[[ DATA FOR THIS EXERCISE, beginning ]]

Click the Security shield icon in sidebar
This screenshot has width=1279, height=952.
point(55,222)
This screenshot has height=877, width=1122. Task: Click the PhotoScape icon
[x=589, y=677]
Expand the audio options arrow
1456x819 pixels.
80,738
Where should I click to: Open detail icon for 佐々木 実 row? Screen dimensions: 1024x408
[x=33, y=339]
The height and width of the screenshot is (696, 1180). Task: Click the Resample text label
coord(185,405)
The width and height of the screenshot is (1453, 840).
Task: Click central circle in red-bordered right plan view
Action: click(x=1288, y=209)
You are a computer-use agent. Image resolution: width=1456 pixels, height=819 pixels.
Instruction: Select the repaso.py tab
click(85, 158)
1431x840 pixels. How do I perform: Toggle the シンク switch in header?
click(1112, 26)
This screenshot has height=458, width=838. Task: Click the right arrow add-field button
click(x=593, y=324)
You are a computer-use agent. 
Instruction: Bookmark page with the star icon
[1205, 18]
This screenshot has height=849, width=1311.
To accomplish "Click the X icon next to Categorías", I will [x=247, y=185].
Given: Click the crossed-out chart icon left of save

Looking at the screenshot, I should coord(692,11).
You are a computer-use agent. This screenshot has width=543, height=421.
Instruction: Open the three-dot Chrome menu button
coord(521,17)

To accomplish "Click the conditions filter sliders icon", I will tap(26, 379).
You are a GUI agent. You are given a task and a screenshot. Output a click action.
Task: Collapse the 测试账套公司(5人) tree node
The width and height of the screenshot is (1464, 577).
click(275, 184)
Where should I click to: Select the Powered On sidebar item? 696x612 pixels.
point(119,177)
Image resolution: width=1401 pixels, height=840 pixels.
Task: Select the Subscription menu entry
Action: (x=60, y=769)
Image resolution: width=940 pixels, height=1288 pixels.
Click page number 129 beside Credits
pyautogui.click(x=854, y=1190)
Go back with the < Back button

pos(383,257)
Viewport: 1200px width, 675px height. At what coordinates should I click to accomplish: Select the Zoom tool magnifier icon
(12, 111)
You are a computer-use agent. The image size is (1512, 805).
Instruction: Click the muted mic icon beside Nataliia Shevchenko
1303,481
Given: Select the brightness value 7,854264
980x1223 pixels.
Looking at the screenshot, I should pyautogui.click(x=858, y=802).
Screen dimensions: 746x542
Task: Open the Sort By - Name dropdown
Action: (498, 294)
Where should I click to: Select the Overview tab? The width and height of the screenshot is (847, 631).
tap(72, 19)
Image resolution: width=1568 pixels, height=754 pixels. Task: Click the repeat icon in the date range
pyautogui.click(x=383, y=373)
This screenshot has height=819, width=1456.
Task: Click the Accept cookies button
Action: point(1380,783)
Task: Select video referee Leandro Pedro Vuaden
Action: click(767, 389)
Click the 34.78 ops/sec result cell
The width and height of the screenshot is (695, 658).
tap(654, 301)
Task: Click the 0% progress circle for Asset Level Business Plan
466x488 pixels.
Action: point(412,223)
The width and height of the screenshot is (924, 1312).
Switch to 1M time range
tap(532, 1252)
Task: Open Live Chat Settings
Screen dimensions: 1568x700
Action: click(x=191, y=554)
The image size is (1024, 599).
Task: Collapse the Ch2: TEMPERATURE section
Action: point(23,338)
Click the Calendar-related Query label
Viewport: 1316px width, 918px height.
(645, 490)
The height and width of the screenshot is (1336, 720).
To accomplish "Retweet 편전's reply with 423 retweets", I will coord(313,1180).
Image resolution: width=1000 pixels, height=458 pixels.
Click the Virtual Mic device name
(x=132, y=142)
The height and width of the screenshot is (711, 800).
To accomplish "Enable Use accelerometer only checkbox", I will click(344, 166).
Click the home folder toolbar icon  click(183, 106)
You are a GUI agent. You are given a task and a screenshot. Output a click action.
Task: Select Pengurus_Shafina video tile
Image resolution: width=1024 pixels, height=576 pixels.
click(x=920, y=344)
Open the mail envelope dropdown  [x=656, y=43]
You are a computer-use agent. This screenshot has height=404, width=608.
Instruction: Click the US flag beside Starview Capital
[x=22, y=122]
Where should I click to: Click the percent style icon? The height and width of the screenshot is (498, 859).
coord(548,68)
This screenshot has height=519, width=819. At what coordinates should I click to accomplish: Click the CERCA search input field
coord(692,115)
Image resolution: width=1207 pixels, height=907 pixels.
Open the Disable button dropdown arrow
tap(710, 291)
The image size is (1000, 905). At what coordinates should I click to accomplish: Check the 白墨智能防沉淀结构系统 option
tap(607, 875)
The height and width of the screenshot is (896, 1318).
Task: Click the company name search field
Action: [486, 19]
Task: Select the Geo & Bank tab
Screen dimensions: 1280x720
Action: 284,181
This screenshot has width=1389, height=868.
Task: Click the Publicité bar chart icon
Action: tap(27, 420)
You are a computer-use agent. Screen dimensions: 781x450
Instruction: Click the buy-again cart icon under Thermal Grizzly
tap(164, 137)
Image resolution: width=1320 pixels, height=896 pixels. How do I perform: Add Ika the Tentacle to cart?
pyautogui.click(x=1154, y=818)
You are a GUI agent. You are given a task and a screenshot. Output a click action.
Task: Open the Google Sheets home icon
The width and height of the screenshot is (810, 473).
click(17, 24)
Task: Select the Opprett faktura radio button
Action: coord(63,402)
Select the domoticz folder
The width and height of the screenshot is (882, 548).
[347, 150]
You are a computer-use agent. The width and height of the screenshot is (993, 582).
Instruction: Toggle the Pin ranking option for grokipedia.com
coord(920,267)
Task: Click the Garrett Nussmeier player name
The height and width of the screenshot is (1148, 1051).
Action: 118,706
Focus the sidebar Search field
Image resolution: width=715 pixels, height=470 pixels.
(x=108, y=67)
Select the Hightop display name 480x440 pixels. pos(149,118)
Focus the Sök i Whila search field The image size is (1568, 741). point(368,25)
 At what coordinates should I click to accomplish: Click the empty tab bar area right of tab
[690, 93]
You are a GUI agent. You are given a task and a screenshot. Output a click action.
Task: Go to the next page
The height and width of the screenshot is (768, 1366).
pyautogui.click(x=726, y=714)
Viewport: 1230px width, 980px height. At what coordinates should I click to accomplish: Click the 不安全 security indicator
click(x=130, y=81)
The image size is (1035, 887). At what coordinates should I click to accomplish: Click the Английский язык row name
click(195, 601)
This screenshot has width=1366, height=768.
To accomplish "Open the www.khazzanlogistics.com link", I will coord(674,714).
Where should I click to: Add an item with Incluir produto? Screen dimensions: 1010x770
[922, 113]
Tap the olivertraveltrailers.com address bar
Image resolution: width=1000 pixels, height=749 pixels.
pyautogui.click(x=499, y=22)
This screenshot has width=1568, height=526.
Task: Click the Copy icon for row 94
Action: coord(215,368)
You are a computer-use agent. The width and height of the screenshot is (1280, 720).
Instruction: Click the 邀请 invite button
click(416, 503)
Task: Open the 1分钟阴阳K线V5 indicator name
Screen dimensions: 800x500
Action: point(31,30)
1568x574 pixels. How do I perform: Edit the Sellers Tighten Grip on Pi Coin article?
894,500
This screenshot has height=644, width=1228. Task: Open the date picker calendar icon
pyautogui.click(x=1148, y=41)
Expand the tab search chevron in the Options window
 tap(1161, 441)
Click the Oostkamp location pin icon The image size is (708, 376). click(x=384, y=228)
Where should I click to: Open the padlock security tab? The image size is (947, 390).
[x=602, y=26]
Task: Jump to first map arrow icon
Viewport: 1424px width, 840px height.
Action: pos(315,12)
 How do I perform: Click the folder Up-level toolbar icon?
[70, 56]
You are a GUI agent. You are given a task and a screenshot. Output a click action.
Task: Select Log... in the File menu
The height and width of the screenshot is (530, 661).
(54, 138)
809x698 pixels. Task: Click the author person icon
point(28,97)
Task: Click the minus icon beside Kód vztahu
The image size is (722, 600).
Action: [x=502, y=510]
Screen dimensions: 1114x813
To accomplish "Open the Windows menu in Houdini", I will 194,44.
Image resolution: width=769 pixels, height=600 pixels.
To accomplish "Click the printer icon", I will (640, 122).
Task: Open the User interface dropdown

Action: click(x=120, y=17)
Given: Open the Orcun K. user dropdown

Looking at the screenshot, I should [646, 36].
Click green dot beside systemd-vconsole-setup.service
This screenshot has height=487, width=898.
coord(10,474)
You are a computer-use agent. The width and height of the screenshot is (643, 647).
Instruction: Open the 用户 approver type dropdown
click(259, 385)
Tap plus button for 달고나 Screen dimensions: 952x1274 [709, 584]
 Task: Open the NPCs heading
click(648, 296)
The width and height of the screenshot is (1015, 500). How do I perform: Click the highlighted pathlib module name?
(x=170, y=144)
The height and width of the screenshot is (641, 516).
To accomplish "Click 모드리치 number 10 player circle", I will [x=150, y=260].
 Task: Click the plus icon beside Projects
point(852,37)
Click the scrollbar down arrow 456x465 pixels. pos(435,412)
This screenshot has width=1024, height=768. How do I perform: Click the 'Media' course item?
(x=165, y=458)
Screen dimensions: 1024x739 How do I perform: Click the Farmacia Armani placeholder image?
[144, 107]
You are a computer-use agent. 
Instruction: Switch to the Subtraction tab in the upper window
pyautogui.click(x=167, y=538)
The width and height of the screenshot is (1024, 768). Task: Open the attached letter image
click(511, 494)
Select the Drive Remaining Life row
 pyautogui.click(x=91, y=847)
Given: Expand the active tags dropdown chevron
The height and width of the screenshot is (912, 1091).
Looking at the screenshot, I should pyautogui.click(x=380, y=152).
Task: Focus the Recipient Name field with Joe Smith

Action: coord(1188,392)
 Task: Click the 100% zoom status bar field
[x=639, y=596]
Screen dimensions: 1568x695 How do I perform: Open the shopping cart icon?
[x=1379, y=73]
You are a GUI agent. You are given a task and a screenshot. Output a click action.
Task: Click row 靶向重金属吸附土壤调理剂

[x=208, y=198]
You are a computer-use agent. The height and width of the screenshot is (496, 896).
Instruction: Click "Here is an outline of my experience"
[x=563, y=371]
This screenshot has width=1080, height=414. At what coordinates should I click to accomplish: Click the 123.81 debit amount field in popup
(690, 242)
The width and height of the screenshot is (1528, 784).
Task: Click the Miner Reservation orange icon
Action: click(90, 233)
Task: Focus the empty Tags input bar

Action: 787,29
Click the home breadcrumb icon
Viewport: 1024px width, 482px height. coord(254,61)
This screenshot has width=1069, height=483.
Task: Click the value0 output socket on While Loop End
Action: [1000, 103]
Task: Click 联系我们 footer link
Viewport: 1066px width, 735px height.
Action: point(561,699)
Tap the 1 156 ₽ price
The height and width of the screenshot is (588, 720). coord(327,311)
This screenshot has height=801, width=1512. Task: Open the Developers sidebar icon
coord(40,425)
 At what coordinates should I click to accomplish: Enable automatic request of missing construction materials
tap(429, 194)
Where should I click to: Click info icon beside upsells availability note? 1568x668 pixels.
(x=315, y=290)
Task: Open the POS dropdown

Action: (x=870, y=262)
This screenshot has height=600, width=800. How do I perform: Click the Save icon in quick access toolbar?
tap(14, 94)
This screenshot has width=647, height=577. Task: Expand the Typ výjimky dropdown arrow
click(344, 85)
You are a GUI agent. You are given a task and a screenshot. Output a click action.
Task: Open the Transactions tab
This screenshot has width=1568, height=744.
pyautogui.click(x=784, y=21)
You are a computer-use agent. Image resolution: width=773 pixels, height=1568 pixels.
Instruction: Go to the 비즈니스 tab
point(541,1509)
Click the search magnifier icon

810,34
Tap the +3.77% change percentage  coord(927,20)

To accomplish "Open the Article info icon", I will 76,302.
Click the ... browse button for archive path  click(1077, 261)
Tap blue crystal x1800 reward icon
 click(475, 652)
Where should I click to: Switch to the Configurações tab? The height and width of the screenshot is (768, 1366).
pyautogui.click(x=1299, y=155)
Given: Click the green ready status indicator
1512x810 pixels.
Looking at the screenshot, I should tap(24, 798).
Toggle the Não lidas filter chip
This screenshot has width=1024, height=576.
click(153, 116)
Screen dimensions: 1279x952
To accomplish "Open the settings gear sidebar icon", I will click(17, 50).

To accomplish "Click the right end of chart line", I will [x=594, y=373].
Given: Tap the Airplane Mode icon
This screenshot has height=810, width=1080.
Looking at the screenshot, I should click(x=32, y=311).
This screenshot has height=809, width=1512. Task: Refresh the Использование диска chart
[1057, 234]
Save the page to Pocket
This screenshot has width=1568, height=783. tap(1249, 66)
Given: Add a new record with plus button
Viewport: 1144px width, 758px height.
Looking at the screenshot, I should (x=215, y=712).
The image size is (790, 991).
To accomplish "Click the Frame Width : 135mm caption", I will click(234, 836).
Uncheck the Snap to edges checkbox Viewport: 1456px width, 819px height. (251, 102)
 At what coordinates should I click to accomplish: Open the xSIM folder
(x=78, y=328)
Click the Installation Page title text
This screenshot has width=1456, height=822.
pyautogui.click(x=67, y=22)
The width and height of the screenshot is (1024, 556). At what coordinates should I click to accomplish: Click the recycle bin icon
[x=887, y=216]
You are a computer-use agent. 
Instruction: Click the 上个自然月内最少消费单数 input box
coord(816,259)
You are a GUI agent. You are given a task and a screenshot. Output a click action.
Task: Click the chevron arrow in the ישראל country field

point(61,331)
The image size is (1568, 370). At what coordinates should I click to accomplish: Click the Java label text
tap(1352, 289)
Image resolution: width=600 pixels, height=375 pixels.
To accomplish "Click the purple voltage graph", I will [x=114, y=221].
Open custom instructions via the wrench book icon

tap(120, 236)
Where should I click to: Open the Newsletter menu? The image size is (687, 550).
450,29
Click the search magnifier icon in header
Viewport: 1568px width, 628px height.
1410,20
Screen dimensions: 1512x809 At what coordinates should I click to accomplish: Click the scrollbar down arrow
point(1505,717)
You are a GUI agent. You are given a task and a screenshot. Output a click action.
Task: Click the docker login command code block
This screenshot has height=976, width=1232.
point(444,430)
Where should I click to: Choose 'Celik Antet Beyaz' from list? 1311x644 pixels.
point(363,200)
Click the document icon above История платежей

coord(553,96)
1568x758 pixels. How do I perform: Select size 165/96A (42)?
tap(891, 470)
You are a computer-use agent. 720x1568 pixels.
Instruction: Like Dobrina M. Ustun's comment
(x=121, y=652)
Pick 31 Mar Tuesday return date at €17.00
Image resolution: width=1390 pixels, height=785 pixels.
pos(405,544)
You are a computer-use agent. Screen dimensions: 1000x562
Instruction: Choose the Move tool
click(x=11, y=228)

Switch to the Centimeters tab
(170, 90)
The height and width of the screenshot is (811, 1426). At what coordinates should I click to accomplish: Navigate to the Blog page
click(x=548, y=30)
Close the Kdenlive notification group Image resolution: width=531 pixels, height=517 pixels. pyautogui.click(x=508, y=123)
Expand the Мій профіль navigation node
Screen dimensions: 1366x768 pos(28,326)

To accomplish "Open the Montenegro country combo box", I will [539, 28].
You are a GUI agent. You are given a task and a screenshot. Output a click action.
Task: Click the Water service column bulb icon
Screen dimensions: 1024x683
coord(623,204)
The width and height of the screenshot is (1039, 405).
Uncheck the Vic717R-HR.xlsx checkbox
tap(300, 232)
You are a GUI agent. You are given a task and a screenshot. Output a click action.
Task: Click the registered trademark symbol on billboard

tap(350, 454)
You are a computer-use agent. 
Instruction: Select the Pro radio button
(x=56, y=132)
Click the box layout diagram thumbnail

[[ DATA FOR THIS EXERCISE, end ]]

**TASK BRIEF:** What you return should be exactly the lines above, starting at the one with "Image resolution: width=715" and ending at the one with "Focus the Sök", and nothing else.

**YOUR RESPONSE:**
Image resolution: width=715 pixels, height=470 pixels.
(x=108, y=67)
Select the Hightop display name 480x440 pixels. pos(149,118)
Focus the Sök i Whila search field The image size is (1568, 741). point(368,25)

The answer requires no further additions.